Think Barbie doll, fast-food cheeseburger, candy masquerading as breakfast cereal. Then follow the thoughts to their possible consequences, including osteoporosis, diabetes, heart disease, steroid use, even premature death. Not to mention an unhealthy self-image along the way.
"I'm not talking about isolated eating disorders. We have disordered eating across the board," said Barbara Storper, a nutritionist who wrote and directs "This is Your Life," a presentation on nutrition and health that's currently making the rounds to about 30 Utah junior highs and middle schools, sponsored by Intermountain Health Care.
During the 45-minute, two-actor show, which played twice at Bountiful Junior High on Tuesday, students are challenged to think about the messages they get from mass media. In one segment, Barbie goes on trial. Girls are "killing themselves to look like that and it's impossible," notes the fake prosecutor, Mike, who points out that fewer than 2 percent of females have a body that would even slightly conform to the Barbie mold. Smoking, skipping meals and over-exercising to try to achieve that "look" won't work and is harmful, he said.
In another segment, the two compared lunches. Mike had brought a QuarterPounder — 12 teaspoons of fat, actress Julie told him. "It's like eating a half stick of butter."
Her lunch came from McDonald's, too. But it was healthy, including a salad and a chicken sandwich without any fat-filled sauces. The bottled drink she'd been sipping, though, billed as a juice, contained way too much sugar.
Storper tries to use humor and interaction to get her message across, because Americans of all ages have embraced harmful eating trends. A survey, she said, shows that two-thirds of girls in fourth grade have dieted. Not only do some develop eating disorders, but "the more you diet as a child or adolescent, the harder it is to lose weight when you're older."
Unhealthy eating habits — whether overeating or starving yourself — combined with a sedentary lifestyle are a recipe for disaster, she said, citing Centers for Disease Control and Prevention projections that of children born in the year 2000, half of African-American or Hispanic children will develop diabetes over their lifetime. For Caucasians, it's a smaller, but still dismal one-third.
Her goal, she said, is to "get kids to make good choices for health. The majority of TV commercials are promoting junk foods. We are trying to get kids to be media savvy and know that the ads they see aren't all in their best interests."
She said parents and children should see that nutritious lunches are a priority at school. They need to be aware of vending machines and what's being sold in them.
Parents also need to "make sure there are gym classes and recess at school."

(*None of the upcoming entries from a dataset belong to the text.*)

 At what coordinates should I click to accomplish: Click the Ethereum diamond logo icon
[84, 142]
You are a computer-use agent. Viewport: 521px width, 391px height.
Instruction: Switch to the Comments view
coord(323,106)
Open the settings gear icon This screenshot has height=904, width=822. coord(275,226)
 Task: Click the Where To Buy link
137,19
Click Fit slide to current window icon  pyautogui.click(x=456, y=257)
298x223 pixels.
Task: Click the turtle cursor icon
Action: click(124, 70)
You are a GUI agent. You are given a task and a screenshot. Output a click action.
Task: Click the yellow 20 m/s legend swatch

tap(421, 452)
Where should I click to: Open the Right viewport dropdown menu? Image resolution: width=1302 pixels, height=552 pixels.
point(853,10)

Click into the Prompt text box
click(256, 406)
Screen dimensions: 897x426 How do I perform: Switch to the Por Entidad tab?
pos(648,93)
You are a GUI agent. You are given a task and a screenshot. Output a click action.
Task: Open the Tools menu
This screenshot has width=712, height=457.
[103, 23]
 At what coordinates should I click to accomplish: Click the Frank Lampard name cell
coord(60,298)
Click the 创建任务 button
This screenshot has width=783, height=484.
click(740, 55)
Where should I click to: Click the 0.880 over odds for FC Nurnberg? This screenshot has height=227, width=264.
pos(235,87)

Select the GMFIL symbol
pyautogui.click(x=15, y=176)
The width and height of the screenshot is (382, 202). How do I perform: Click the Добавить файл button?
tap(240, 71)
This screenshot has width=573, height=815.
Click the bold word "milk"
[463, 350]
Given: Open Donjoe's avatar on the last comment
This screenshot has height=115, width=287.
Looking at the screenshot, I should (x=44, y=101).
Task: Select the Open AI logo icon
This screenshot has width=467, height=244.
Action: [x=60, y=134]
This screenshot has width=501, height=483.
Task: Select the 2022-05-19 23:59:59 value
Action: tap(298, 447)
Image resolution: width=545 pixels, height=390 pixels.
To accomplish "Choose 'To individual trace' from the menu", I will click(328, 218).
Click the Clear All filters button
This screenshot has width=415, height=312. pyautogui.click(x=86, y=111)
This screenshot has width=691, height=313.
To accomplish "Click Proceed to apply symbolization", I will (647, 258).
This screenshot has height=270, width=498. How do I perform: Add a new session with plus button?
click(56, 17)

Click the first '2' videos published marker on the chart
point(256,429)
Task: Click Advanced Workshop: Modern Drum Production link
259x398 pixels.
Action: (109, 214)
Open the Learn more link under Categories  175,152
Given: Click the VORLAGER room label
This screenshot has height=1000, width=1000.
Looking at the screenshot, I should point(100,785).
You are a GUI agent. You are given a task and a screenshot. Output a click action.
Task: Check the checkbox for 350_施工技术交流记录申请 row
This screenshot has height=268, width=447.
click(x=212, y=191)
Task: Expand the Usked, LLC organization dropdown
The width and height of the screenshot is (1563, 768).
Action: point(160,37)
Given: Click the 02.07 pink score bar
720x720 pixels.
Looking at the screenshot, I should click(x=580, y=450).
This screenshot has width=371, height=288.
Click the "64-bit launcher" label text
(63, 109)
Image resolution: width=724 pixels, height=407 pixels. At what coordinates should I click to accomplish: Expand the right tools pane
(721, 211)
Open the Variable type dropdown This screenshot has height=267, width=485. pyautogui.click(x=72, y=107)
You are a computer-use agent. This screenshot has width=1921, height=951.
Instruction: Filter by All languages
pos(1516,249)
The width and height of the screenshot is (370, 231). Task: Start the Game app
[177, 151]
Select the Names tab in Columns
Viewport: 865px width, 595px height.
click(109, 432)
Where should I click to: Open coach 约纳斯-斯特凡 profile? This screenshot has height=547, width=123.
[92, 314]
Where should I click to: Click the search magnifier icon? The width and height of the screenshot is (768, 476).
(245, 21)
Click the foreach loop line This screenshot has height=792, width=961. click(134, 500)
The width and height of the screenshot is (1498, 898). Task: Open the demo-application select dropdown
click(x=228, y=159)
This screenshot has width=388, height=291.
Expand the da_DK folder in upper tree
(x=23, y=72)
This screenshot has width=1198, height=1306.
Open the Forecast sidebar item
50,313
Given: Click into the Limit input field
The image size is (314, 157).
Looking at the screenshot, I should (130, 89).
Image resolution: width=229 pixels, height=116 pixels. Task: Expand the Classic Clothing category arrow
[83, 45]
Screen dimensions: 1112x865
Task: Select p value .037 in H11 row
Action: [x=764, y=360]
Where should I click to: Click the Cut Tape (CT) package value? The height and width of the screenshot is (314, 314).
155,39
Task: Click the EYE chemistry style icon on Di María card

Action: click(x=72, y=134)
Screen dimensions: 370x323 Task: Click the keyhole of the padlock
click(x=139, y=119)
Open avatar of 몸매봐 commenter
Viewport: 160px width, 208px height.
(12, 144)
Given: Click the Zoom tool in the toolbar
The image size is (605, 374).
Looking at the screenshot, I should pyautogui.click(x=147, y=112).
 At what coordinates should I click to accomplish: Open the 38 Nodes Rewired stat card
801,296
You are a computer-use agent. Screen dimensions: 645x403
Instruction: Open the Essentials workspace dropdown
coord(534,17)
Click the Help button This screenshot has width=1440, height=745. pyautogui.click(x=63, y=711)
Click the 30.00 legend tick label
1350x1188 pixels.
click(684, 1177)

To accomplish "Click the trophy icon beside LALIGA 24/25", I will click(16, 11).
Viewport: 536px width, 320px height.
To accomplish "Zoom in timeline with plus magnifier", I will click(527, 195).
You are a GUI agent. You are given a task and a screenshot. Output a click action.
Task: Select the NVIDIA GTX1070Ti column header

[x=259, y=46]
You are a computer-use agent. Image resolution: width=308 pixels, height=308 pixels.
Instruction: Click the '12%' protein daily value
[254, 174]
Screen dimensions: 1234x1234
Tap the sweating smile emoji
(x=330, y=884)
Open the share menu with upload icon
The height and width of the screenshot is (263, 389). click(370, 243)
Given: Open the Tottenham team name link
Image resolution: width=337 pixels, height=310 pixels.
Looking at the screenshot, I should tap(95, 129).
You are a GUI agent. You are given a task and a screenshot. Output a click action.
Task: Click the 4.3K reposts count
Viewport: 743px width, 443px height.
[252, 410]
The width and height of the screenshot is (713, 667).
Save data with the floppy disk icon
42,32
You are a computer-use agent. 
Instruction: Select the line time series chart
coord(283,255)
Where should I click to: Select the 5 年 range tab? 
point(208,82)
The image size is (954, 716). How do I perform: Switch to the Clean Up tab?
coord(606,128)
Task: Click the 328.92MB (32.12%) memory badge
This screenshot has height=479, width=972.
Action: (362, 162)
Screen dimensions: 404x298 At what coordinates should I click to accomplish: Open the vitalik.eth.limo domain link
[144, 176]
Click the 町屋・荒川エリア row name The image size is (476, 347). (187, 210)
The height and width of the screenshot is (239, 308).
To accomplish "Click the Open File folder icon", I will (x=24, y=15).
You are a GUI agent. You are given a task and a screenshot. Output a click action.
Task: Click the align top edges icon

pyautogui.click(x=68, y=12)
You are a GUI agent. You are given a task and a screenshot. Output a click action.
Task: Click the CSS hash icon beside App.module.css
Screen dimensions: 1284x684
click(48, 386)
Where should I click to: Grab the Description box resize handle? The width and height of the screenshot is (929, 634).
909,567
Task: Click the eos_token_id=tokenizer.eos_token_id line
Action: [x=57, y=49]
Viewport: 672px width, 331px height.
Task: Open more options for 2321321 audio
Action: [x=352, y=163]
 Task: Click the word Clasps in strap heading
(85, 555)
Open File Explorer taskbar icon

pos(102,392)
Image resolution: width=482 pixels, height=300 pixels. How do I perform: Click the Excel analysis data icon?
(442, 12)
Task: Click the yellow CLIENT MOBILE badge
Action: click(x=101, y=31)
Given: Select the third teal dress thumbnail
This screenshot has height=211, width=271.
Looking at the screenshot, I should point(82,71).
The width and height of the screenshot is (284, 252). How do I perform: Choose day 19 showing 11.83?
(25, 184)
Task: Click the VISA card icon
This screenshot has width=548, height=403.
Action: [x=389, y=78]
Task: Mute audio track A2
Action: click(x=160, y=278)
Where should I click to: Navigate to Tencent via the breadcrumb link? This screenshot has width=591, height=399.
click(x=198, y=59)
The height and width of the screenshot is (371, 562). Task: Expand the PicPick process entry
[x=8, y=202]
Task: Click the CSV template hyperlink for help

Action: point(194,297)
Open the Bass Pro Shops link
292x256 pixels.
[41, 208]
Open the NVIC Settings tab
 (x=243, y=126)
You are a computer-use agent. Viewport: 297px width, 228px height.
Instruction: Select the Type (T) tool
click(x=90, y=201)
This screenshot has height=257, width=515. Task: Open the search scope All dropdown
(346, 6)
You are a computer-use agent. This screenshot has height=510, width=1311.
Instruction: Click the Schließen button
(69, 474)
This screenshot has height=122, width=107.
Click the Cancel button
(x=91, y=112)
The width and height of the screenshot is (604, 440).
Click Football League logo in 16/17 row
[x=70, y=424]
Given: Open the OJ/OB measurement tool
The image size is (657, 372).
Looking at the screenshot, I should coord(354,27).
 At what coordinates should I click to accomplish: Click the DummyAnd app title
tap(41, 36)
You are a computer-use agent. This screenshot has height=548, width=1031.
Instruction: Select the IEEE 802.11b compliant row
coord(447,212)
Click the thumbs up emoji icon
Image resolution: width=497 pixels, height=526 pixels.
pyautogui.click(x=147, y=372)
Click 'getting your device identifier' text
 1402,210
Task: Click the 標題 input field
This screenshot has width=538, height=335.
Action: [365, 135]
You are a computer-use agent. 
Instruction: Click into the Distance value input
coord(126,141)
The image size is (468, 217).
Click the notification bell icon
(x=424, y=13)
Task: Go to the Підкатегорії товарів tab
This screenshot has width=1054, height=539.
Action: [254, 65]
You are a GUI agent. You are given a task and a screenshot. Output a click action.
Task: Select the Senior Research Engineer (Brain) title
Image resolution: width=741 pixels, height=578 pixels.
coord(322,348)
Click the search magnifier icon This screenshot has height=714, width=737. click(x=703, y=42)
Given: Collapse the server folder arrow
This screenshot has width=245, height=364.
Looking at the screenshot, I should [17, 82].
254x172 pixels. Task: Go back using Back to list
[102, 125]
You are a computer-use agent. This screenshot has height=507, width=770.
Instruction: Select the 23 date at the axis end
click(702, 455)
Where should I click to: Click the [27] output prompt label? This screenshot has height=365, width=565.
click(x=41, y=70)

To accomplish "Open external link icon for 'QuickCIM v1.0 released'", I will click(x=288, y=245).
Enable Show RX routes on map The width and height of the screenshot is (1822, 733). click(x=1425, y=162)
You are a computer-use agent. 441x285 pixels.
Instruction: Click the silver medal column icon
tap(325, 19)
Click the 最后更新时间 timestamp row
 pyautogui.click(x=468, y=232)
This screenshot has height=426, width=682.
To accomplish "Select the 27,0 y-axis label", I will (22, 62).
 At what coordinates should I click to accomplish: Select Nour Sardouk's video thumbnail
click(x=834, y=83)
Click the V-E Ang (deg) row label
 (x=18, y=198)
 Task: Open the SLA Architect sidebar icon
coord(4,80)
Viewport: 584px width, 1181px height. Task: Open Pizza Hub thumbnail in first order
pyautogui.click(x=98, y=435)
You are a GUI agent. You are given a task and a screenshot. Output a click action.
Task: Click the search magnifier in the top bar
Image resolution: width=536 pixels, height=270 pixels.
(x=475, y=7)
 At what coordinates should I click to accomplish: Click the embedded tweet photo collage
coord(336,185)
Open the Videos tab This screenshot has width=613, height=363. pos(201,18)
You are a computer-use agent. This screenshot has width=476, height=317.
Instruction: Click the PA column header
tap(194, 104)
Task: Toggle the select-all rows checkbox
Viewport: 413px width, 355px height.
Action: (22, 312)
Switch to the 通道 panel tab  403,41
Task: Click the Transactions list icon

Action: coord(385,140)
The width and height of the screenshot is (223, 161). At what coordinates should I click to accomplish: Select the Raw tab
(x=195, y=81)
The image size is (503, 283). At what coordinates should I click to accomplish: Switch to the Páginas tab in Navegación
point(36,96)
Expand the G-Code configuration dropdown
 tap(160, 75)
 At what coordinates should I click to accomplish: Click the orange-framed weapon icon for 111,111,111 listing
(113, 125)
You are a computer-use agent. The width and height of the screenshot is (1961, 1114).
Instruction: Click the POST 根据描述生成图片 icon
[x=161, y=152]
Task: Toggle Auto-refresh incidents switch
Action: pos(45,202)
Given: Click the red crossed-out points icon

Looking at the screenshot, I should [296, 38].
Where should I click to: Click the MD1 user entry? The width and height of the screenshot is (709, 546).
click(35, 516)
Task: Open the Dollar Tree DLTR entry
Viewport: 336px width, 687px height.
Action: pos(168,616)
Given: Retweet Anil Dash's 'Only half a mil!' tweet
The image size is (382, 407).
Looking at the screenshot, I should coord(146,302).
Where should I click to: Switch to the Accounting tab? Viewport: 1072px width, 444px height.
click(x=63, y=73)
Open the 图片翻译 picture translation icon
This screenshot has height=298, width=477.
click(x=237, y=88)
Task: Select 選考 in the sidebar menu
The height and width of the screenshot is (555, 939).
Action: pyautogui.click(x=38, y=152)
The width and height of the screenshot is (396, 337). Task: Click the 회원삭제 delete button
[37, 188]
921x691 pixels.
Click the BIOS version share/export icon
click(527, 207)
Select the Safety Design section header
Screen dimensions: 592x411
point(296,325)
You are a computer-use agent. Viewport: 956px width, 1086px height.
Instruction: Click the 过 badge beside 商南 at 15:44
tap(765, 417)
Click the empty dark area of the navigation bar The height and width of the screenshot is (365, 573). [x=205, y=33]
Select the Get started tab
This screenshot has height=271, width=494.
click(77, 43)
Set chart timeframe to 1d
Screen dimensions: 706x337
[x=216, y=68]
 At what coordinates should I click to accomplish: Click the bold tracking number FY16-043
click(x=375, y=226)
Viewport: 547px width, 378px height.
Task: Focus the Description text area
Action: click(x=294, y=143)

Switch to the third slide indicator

Other steps that help, she said, include limiting TV commercials for kids (she'd like to see rules tackle that one), helping kids learn to make healthy choices — the average teen consumes 750 cans of soda pop a year — and more family physical activities like taking walks and eating meals together.
Healthy food can be less expensive, she said. The more you process a potato to turn it into something else, for instance, the more expensive and less healthful it becomes.
The actors also pointed out the importance of building strong bones now. About half of the human skeleton is built between age 11 and 18. Excessive dieting or inadequate exercise can both impact bone density.
Eating enough fruits and vegetables, they said, builds the immune system and improves brain activity. It's a great hedge against being sleepy in school. So is eating breakfast, the most important meal of the day.
The show is presented by Emmy award-winning FoodPlay Productions.